What Good is Worry?

Don't let the worry alarm keep sounding once it’s woken you to the need to take your concerns to the Lord.
Ann Spangler is an award-winning writer and speaker.
Published Oct 24, 2016
What Good is Worry?

a purple alarm clock shows 11:55

I don’t think it’s possible to eliminate every shred of worry from our lives. Maybe someone on planet Earth has found a way to stop worrying forever, but I have yet to meet the person. Having said this, I think it is both advisable and possible to reduce the amount of worry we feel.

Let’s look at why worry is problematic. First, worry transports you away from reality and into your imagination. Though your anxiety may have sprouted from something concrete, it quickly leads to a make-believe world in which the dragons and demons you face will seem far bigger, fiercer, and more numerous than they are.

Second, God deals in reality. Worrying catapults you into a future that may never happen, but it is in the present that you need God’s grace.

Third, though worry can instigate a search for solutions, chronic worrying rarely, if ever, results in anything helpful. (Ask yourself whether you have ever felt glad that you worried and fretted about something.)

Fourth, as Chuck Swindoll points out, “We worry when we subtract God’s presence from our crises.” It’s hard to feel peaceful if you think God is absent just when you need him most.
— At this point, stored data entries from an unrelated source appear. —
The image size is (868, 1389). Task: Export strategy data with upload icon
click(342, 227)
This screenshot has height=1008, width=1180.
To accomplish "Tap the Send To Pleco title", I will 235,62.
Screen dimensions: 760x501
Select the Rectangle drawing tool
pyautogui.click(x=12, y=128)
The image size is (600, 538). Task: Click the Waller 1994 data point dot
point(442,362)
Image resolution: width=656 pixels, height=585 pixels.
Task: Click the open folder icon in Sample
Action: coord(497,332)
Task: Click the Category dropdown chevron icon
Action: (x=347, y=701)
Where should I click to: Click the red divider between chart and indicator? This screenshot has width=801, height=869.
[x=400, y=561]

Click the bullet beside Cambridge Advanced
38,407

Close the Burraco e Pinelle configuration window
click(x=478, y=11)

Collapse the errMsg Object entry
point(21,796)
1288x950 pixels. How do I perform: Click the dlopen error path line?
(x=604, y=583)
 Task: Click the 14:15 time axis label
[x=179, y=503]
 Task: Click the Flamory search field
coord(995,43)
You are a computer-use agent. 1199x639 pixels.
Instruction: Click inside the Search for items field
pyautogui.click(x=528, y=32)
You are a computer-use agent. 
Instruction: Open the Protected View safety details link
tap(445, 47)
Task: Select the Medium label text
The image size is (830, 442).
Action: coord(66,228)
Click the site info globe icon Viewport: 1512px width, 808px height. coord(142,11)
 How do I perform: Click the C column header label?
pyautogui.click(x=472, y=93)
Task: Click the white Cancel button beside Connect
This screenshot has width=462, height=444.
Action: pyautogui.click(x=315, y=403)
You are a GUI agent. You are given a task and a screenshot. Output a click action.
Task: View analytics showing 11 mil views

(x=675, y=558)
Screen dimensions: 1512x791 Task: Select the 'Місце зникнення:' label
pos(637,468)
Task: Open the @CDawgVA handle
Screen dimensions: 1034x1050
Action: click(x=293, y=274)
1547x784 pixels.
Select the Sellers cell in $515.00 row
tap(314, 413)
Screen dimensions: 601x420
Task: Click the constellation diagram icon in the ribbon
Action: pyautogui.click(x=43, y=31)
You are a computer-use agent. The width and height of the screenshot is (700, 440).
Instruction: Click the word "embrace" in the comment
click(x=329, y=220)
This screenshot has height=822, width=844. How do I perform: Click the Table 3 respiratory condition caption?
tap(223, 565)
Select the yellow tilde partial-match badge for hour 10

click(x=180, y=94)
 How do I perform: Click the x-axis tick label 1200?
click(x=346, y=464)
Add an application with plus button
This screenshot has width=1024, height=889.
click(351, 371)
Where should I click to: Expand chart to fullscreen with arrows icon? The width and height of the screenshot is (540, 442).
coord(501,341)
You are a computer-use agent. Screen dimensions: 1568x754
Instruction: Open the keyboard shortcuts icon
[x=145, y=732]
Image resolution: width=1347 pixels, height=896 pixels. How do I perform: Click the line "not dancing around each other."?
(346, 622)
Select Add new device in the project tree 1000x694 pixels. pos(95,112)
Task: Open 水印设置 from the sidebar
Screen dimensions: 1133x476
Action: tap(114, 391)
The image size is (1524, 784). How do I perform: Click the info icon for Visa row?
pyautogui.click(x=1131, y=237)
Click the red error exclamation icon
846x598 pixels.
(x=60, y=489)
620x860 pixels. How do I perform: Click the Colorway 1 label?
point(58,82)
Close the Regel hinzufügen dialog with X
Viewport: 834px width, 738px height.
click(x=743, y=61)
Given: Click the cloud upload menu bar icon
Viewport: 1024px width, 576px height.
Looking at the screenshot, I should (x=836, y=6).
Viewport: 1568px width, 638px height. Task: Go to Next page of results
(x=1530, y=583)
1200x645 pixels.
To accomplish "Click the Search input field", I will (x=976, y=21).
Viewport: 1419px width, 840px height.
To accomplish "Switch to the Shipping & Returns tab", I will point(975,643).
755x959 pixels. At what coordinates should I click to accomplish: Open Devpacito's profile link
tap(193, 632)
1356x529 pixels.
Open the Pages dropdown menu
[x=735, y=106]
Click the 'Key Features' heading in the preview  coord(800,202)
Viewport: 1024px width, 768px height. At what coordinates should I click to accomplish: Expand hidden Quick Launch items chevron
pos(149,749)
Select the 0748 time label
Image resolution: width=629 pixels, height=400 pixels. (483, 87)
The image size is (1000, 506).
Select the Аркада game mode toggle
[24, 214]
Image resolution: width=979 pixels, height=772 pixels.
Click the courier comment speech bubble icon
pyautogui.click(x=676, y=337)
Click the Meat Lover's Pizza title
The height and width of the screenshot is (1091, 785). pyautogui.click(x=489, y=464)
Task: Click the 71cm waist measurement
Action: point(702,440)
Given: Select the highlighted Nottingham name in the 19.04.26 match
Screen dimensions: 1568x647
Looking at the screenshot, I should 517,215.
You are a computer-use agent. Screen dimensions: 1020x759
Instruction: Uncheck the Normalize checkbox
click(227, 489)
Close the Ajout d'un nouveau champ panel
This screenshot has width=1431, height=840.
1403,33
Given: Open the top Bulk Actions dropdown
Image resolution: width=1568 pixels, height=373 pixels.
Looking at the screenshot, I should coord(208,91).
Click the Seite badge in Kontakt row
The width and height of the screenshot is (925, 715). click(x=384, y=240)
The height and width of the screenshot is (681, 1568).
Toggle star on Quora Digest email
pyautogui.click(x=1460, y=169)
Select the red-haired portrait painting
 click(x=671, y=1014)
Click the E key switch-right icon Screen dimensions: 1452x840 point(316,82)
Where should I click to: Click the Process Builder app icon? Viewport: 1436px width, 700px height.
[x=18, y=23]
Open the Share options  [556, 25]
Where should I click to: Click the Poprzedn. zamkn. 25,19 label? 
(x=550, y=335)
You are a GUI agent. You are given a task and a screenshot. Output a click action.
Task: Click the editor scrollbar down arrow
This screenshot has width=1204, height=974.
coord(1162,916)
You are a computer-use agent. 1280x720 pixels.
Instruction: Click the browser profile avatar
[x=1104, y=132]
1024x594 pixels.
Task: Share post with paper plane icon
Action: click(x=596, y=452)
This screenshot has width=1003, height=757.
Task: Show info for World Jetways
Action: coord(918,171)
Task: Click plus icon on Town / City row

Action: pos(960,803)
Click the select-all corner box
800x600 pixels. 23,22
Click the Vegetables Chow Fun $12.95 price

You can probably come up with your own list of reasons why worry is problematic. Perhaps our goal should not be to eliminate every atom of worry from our lives but to use it for a good purpose. In that case, worry could function like an alarm clock, warning us that we need to pray about something or do something in order to address a problem. Just as we wouldn’t let an alarm clock keep ringing once it’s done the job of prying us out of bed, we shouldn’t let the worry alarm keep sounding once it’s woken us to the need to take our concerns to the Lord. Instead of letting worry become a way of life, let’s think of anxious feelings as a call to prayer and action, based on the wisdom God gives.